Pianiste de formation classique, Francesco Tristano est aussi à l’aise sur la scène d’une philharmonie qu’en club, derrière les touches d’un synthé. Du baroque à la techno de Détroit, le Luxembourgeois peut interpréter (ou remixer) un concerto de Bach ou se produire avec Carl Craig. L’onl donne carte blanche à ce chef de file du “New Classical”, pour une tournée mêlant images, sons et technologie.

Comment votre passion pour la musique est-elle née ? Grâce à ma mère, qui est une grande mélomane. D’ailleurs, à la maison il y avait un piano droit. C’était un meuble plus qu’autre chose mais aussi, je pense, un “coup stratégique”. J’étais tellement curieux que je m’y suis mis à 5 ans. Puis, j’ai grandi en écoutant tous les styles : du “classique”, des compositions plus synthétiques, Pink Floyd, Jarre… Au sortir du conservatoire, cela ne me suffisait pas de jouer des compositeurs morts… C’est vraiment la musique électronique qui m’a ouvert des portes. J’avais besoin de m’inscrire dans cette révolution esthétique.

Comment l’avez-vous découverte ? Lorsque Daft Punk a sorti Around the World en 1997, j’avais 15 ans. Je n’en étais pas forcément fan mais je voulais comprendre comment ce son était produit. Durant mes études à New York, le soir je m’enfermais dans le “music lab” de l’école au milieu des séquenceurs. C’est là que j’ai commencé à écrire des pièces pour piano très electro.

Dans l’esprit de la techno de Détroit ? Oui, je suis séduit par son côté minimaliste. Il n’est pas non plus propre à l’electro : on retrouve ce rythme rituel, répétitif, dans certaines pièces de Bach. On peut aussi citer les chants grégoriens, Satie… Pour moi, il s’agissait de trouver des structures libérées des grands développements thématiques, de trouver une force dans le détail, des petits changements de notes.

Quels seraient les liens entre musique acoustique et électronique ? L’ADN de la musique est universel, régi par les mêmes éléments : la mélodie, les sonorités, le timbre… C’est de la cuisine finalement : avec ces ingrédients on peut obtenir des résultats très différents. Cela dit, le baroque et l’electro s’appuient tous les deux sur la basse. Chez Bach, le basso continuo est un rythme qui porte toute l’harmonie et l’énergie du morceau. Le baroque est dansant, syncopé. C’est pourquoi je tiens à prolonger le répertoire ancien via les musiques actuelles.

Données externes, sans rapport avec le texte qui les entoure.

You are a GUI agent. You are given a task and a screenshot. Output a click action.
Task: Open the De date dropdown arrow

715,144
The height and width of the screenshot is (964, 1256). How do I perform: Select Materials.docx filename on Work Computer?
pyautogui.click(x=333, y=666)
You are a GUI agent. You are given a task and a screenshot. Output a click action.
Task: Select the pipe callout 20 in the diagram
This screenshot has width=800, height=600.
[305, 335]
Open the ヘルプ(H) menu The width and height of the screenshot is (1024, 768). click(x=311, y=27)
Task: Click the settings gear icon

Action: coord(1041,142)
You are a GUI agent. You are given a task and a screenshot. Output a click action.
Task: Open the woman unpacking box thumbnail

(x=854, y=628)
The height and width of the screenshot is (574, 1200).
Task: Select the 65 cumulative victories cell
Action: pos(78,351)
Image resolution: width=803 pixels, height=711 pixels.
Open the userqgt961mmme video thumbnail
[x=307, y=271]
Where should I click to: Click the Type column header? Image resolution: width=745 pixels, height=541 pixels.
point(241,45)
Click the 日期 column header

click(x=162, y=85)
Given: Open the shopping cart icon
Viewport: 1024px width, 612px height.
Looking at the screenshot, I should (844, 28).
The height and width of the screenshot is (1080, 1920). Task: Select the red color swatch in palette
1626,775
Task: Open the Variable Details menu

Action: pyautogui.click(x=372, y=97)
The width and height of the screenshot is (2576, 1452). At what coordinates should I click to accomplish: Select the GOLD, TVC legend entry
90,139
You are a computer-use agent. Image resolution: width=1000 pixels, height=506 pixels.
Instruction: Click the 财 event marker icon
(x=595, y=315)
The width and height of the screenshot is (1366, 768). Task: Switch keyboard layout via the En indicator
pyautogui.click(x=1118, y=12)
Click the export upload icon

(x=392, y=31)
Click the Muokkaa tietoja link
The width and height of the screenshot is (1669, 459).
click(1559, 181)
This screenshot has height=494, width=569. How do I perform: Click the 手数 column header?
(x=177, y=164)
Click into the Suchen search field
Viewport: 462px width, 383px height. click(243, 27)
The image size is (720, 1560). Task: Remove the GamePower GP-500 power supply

On vous présente comme un “ovni”, parce que vous vous intéressez autant à l’acoustique qu’à l’électronique… Tous ces épithètes ne m’intéressent pas. Peu importe où l’on se place “entre l’acoustique et l’électronique”. De même, le mot “classique” ne signifie rien pour moi. Les compositeurs dits “classiques” n’ont jamais écrit de musique “classique” car le terme n’existait pas. Il est apparu beaucoup plus tard pour désigner une musique du passé. Finalement, Mozart écrivait des morceaux contemporains, populaires même. Il voulait plaire au public.

Que jouez-vous à Lille et Courtrai ? Le Concerto pour piano et orchestre de Ravel qui est une pièce incontournable. Puis je vais montrer les deux facettes de mon travail. En jouant du baroque, Bach, et mes propres compositions. Notamment Island Nation, un concerto que j’ai écrit l’an passé et joué une demi-douzaine de fois. J’ai hâte de le présenter avec Christian Schumann et l’onl.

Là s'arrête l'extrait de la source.